> _Source material_
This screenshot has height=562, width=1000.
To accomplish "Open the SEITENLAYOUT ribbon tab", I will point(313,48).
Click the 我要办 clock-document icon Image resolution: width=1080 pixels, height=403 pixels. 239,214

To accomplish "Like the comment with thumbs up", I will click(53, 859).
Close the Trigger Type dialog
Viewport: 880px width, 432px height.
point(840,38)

> _Activity_
Return every record in full, word for word.

> _Result for this task_
This screenshot has height=562, width=1000.
To accomplish "Open the SEITENLAYOUT ribbon tab", I will point(313,48).
Click the 我要办 clock-document icon Image resolution: width=1080 pixels, height=403 pixels. 239,214

To accomplish "Like the comment with thumbs up", I will click(53, 859).
Close the Trigger Type dialog
Viewport: 880px width, 432px height.
point(840,38)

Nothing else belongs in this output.